Department of Integrated Mathematical Oncology, H. Lee Moffitt Cancer and Research Institute, 12902 Magnolia Drive, Tampa, FL, 33612, USA.
Department of Radiation Oncology, H. Lee Moffitt Cancer and Research Institute, 12902 Magnolia Drive, Tampa, FL, 33612, USA.
Bull Math Biol. 2021 Nov 19;84(1):2. doi: 10.1007/s11538-021-00953-w.
The prostate is an exocrine gland of the male reproductive system dependent on androgens (testosterone and dihydrotestosterone) for development and maintenance. First-line therapy for prostate cancer includes androgen deprivation therapy (ADT), depriving both the normal and malignant prostate cells of androgens required for proliferation and survival. A significant problem with continuous ADT at the maximum tolerable dose is the insurgence of cancer cell resistance. In recent years, intermittent ADT has been proposed as an alternative to continuous ADT, limiting toxicities and delaying time-to-progression. Several mathematical models with different biological resistance mechanisms have been considered to simulate intermittent ADT response dynamics. We present a comparison between 13 of these intermittent dynamical models and assess their ability to describe prostate-specific antigen (PSA) dynamics. The models are calibrated to longitudinal PSA data from the Canadian Prospective Phase II Trial of intermittent ADT for locally advanced prostate cancer. We perform Bayesian inference and model analysis over the models' space of parameters on- and off-treatment to determine each model's strength and weakness in describing the patient-specific PSA dynamics.

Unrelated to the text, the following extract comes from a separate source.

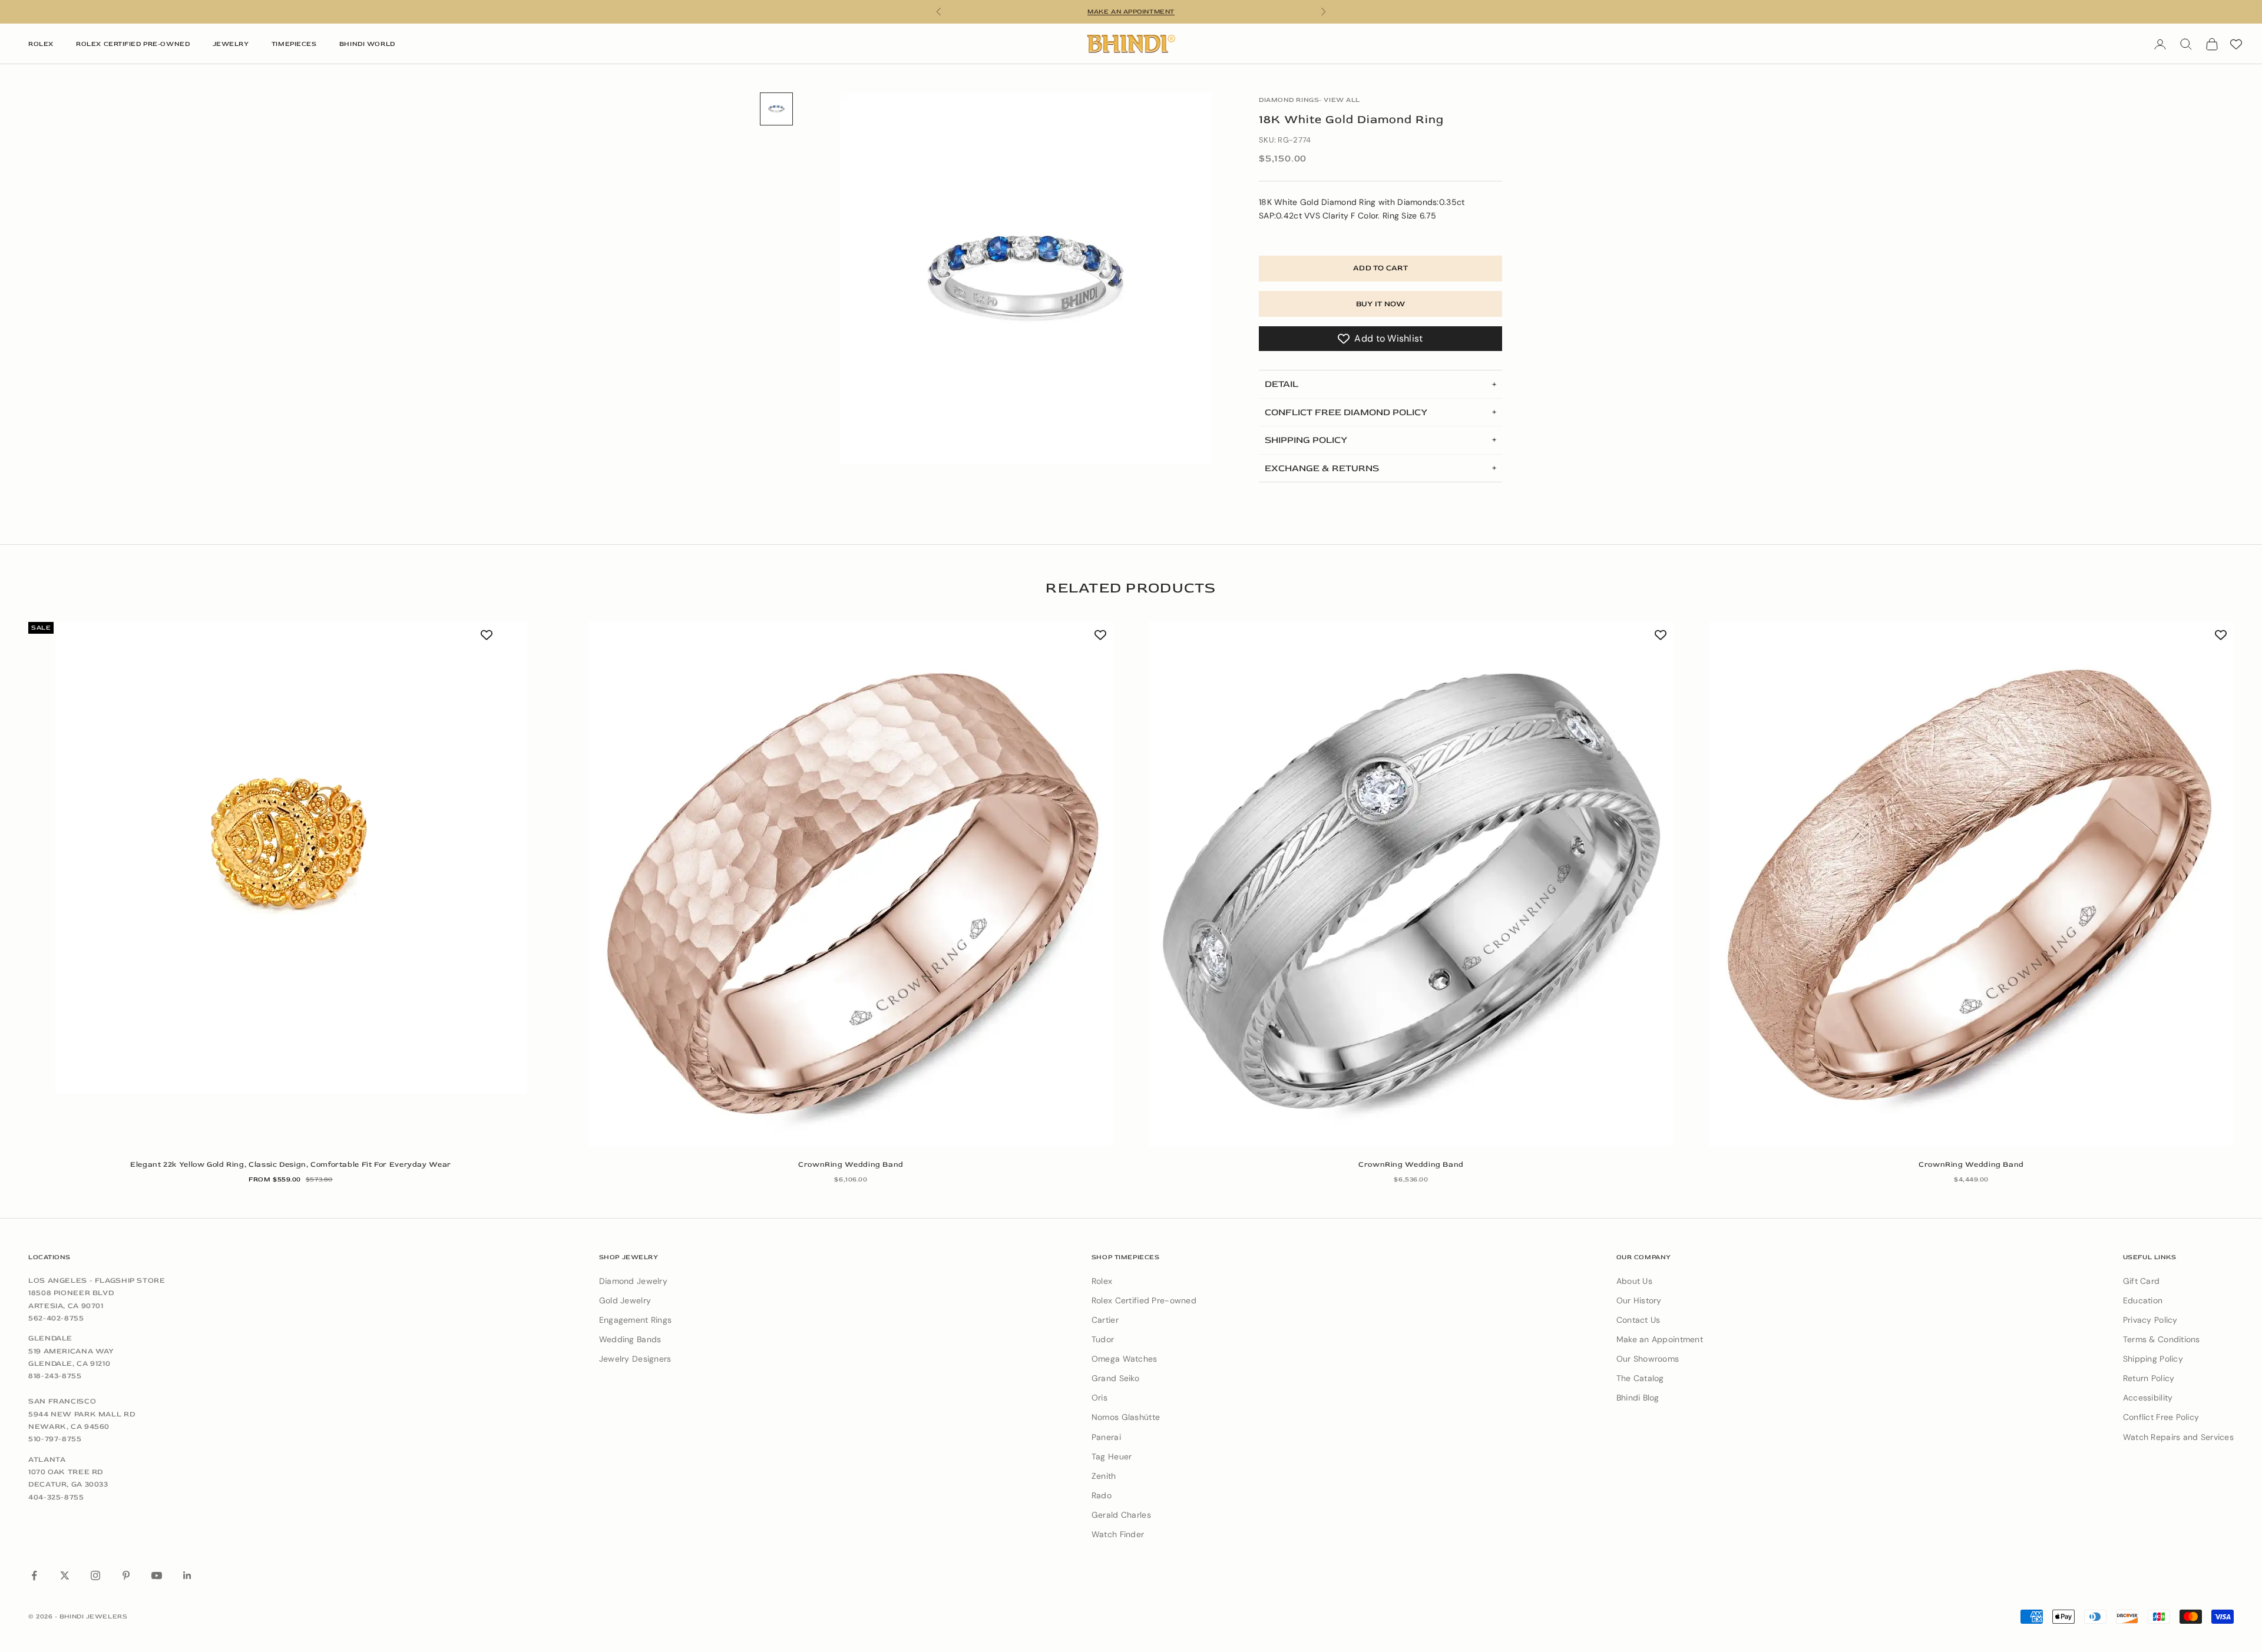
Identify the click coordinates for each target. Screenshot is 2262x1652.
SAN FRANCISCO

Additionally, we carry out a classical Bayesian model comparison on the models' evidence to determine the models with the highest likelihood to simulate the clinically observed dynamics. Our analysis identifies several models with critical abilities to disentangle between relapsing and not relapsing patients, together with parameter intervals where the critical points' basin of attraction might be exploited for clinical purposes. Finally, within the Bayesian model comparison framework, we identify the most compelling models in the description of the clinical data.

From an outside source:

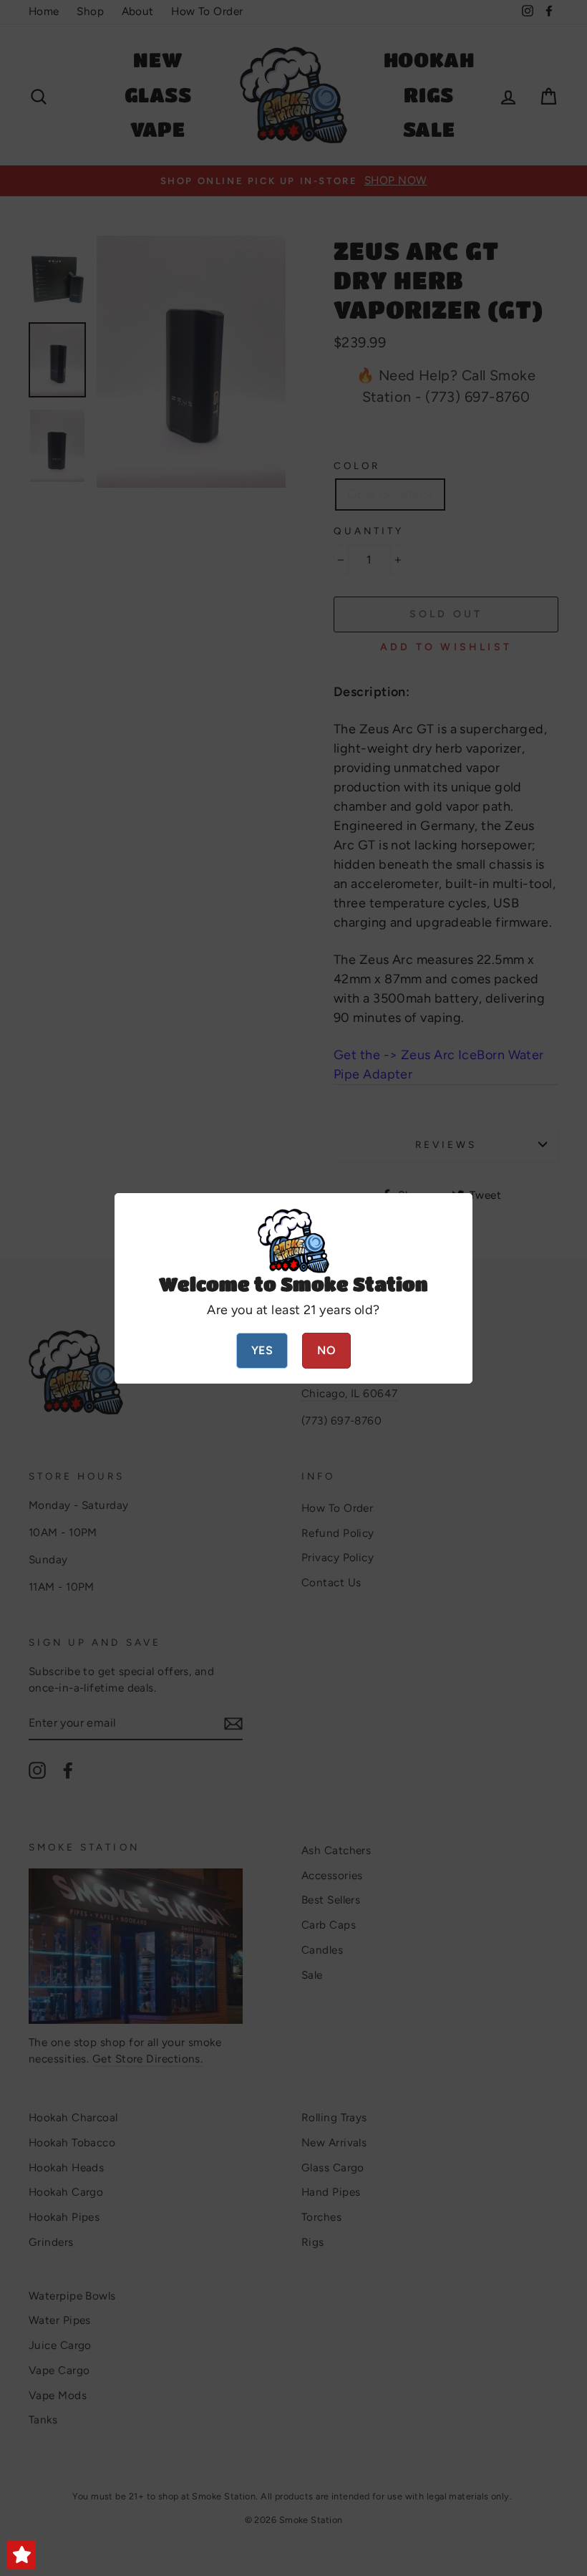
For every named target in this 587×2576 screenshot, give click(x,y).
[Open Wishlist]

前列腺是男性生殖系统的外分泌腺,其发育和维持依赖于雄激素(睾酮和二氢睾酮)。前列腺癌的一线治疗包括雄激素剥夺疗法(ADT),剥夺正常和恶性前列腺细胞增殖和存活所需的雄激素。在最大耐受剂量下连续进行 ADT 的一个显著问题是癌细胞耐药性的出现。近年来,间歇性 ADT 已被提议作为连续 ADT 的替代方案,限制了毒性并延迟了进展时间。已经考虑了几种具有不同生物学耐药机制的数学模型来模拟间歇性 ADT 反应动力学。我们比较了 13 种这些间歇性动力学模型,并评估了它们描述前列腺特异性抗原(PSA)动力学的能力。这些模型根据局部晚期前列腺癌间歇性 ADT 的加拿大前瞻性 II 期试验的纵向 PSA 数据进行了校准。我们在治疗和非治疗期间对模型的参数空间进行贝叶斯推断和模型分析,以确定每个模型在描述患者特异性 PSA 动力学方面的优势和劣势。此外,我们对模型的证据进行了经典的贝叶斯模型比较,以确定最有可能模拟临床观察到的动力学的模型。我们的分析确定了一些具有重要能力的模型,可以区分复发和不复发的患者,以及参数区间,其中临界点的吸引域可能会被用于临床目的。最后,在贝叶斯模型比较框架内,我们确定了在描述临床数据方面最引人注目的模型。